5年間で1兆円を投じる「リスキリング」って言葉をご存知ですか

=  Dr.ウエノの保険コラム =

臨時国会の所信表明演説の中で岸田文雄首相は、個人のリスキリング(学び直し)の支援に5年で1兆円を投じると表明したことが報じられましたが、リスキリングって言葉を皆さん、ご存知でしょうか。

リスキリングとは、簡単に言うと大人の「学びなおし」だそうです。今持っている能力を高める「スキルアップ」とは違い、全く別のスキルを新たに身につけることだそうです。そして、このリスキリングが必要な理由は、「成長産業への労働移動を促すため」としています。つまり、これから衰退していく業界の会社は社員をリスキリングし、成長する業界へと転職(兼業、起業含む)しやすいようにしてくださいということだそうです。ということは、リスキリング対象はベテラン人材ということでしょうが、そうは言っても、何をリスキリングしたらいいのか?世の中の40代、50代の会社員は戸惑いますよね。

では、ここで改めてリスキリングについて検索してみて少し整理してみましょう。

リスキリング(学び直し)すべきは何かとなると、コミュニケーション力、企画力、提案力、プレゼンテーション力、マネジメント力、マーケティング力、戦略立案力、仮説思考力、論理思考力、クリティカルシンキング……等といった基礎的なビジネススキルを指すそうですが、そもそも「成長分野への労働移動」が目的なので、今目の前の仕事で役立つ実務スキルをリスキリングしても意味がないことになります。とはいえ将来どんな仕事をするか予測が立ちませんから何をやってよいか雲をつかむような感じですね。プログラミングとかデータサイエンティスト的な具体的な技能を身につけても本当に役立つかどうかわかりませんし、若い人たちに混じってトレーニングを受けるのも簡単ではないと思います。

また、「基礎的なビジネススキル」と聞くと、「私はすでにコミュニケーション力がある」、「もう10年近くマネジメントに関わっているのでリスキリングは不要」と言う人が出てくると思います。しかし本当にそうなのでしょうか。「本当に今現在のスキルで、他の業界にいって活躍できるのだろうか?」、「どのぐらいのレベルにまでリスキリングすべきなのか」等も、しっかりと理解しておく必要があると思われます。

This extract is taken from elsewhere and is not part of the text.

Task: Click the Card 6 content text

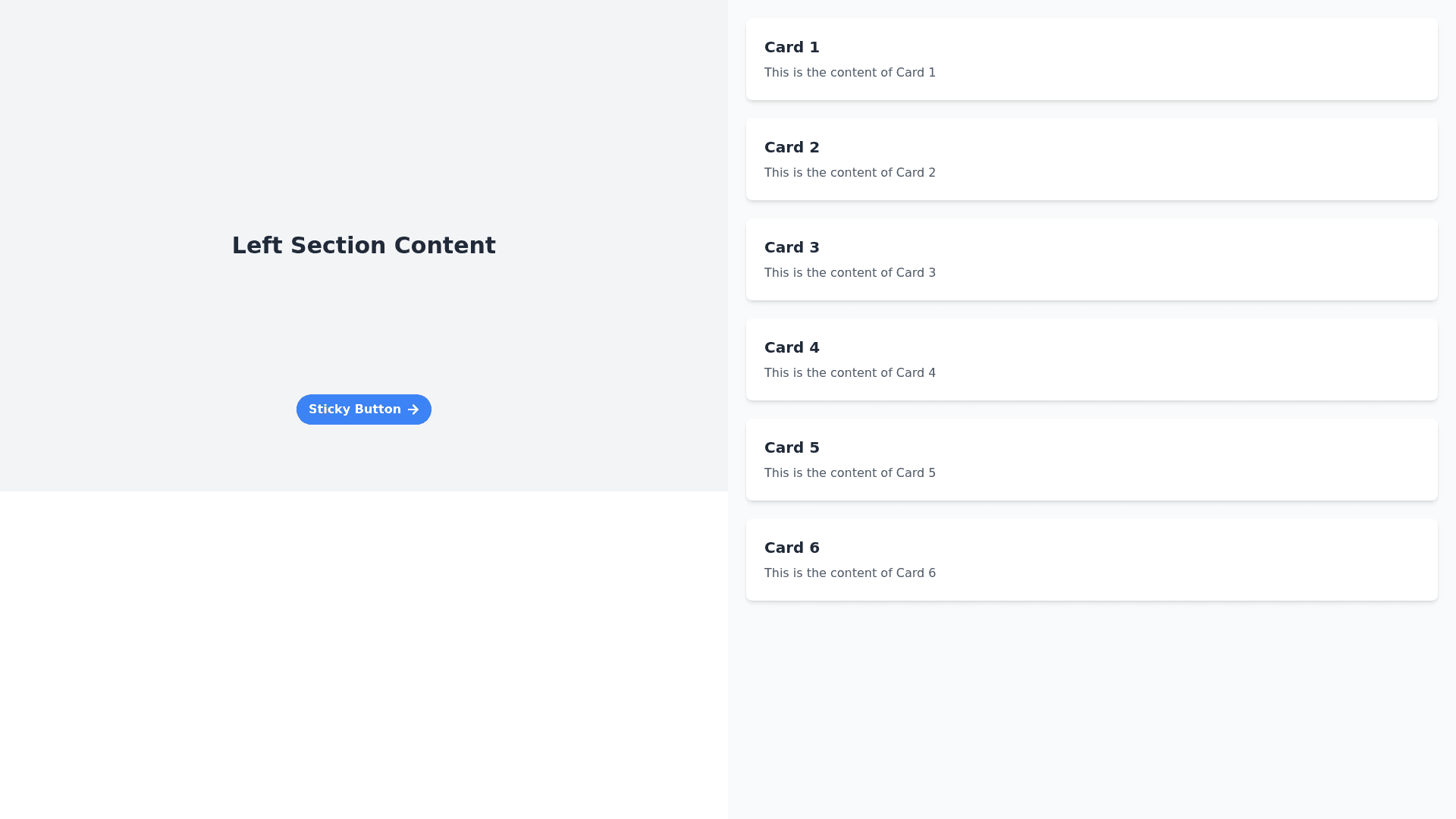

保険代理店の方も皆さんも年齢が高い方が圧倒的で、しかも「私はできる」と思っている方が多い業界なので、リスキリングはどう刺さるのでしょうか。ただ、保険マーケットの縮小は見えているので、転職まではいかなくても保険以外の何かをしないと生き残ることはできないことも明白。つぶしが効きそうな保険営業職ですが、転職して他業種・他業態で活躍されている方をあまり存じませんので、今の保険業界にいながら保険以外のことをやるのが良いかと思います。

そこで、活かせるのが、保険代理店の無形資産である「個人情報」だと思います。このお宝を活かしてやれることを考えれば、保険に付随しつつも成長するモノやサービスの販売ができるかもしれません。

最近は顧客の個人情報を有する企業が保険を活用することで次に成長する業界とは何かを模索しようと動いています。保険を考える際にありとあらゆる話をお客様と募集人がしますので、センシティブ情報を含め、お宝情報を沢山入手できます。企業が持つお宝の個人情報に更にお宝情報をオンさせて良ければ、まさに超お宝情報となります。この情報を活かして次の成長事業を発見し、取り組むことで自然と業態を変えることができると思います。

そのフックに保険は最適だと多くの企業は考えているように思います。

衰退していく業界の会社の皆様、皆さんのマーケットに保険というフックをかけに動いてみては如何ですか。こうした企業と組めれば保険代理店も転職することなく、まだ頑張れると思いますので、保険代理店はこうした企業を探すことに専念してみて下さい。